Collected data entries:
————————

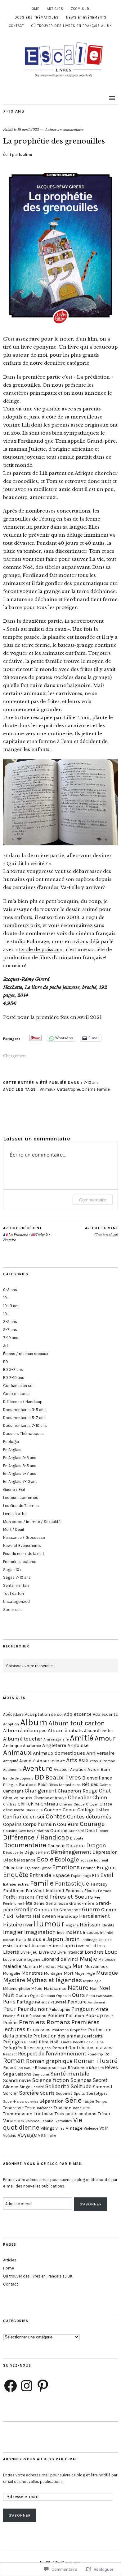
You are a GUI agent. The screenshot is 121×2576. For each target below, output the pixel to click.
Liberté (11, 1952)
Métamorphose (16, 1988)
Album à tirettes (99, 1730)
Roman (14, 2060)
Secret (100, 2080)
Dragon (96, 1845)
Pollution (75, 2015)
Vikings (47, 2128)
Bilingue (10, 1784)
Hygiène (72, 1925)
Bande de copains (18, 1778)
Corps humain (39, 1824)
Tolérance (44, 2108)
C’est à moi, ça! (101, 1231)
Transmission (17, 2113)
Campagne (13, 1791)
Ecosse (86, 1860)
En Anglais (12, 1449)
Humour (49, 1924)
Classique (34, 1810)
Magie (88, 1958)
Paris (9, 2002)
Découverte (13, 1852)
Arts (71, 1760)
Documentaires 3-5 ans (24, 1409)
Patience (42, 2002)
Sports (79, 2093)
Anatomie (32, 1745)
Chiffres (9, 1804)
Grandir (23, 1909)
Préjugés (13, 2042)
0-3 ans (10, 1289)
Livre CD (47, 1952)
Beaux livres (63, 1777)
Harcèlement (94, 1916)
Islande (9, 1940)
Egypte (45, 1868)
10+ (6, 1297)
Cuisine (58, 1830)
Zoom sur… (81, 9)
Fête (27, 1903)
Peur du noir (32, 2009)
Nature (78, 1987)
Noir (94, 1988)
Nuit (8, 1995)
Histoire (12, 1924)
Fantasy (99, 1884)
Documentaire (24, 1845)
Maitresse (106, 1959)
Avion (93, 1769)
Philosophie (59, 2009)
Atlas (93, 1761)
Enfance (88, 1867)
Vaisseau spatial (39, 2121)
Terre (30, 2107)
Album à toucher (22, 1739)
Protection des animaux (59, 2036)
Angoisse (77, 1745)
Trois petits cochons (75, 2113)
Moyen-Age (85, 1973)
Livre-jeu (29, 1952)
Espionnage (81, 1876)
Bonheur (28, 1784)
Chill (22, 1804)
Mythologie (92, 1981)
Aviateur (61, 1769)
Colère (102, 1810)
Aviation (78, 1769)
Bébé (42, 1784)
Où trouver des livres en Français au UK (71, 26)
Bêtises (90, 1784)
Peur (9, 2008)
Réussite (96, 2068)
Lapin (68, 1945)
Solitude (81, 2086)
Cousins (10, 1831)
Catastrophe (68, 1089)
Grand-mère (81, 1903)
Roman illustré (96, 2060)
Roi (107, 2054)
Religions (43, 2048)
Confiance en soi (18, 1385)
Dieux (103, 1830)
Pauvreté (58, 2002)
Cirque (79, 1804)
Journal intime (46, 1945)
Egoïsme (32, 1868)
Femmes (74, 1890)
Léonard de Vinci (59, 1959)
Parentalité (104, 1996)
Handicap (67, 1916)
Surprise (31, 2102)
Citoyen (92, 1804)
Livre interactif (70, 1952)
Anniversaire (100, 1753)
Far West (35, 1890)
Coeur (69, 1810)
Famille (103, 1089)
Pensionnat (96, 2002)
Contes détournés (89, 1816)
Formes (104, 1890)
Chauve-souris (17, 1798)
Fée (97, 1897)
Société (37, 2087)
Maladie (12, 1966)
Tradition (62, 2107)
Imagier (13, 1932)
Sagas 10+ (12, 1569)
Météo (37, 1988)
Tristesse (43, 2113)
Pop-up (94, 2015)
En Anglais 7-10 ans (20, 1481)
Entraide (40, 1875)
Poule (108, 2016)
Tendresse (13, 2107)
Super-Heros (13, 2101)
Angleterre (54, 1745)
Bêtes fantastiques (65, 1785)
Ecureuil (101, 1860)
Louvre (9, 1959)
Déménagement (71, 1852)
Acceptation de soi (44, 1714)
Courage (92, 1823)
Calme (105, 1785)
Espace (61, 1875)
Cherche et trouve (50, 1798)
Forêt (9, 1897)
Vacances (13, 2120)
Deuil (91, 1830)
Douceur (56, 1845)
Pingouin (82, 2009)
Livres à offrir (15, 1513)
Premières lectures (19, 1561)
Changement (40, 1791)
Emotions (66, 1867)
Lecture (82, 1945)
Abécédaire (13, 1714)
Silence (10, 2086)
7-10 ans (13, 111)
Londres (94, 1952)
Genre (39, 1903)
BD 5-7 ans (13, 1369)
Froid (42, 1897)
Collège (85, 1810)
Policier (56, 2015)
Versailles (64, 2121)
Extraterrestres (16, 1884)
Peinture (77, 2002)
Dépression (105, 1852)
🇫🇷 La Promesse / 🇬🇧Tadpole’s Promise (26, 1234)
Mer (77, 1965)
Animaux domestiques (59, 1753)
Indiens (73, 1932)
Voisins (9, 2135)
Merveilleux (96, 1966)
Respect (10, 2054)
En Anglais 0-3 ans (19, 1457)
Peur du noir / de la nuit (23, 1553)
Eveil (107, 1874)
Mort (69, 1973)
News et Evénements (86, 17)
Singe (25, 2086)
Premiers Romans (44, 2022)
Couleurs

————————

_TASK BRIEF:_
Report only how many lines in the entries above contain the string "Anglais".

_SOLVED PROBLEM:_
3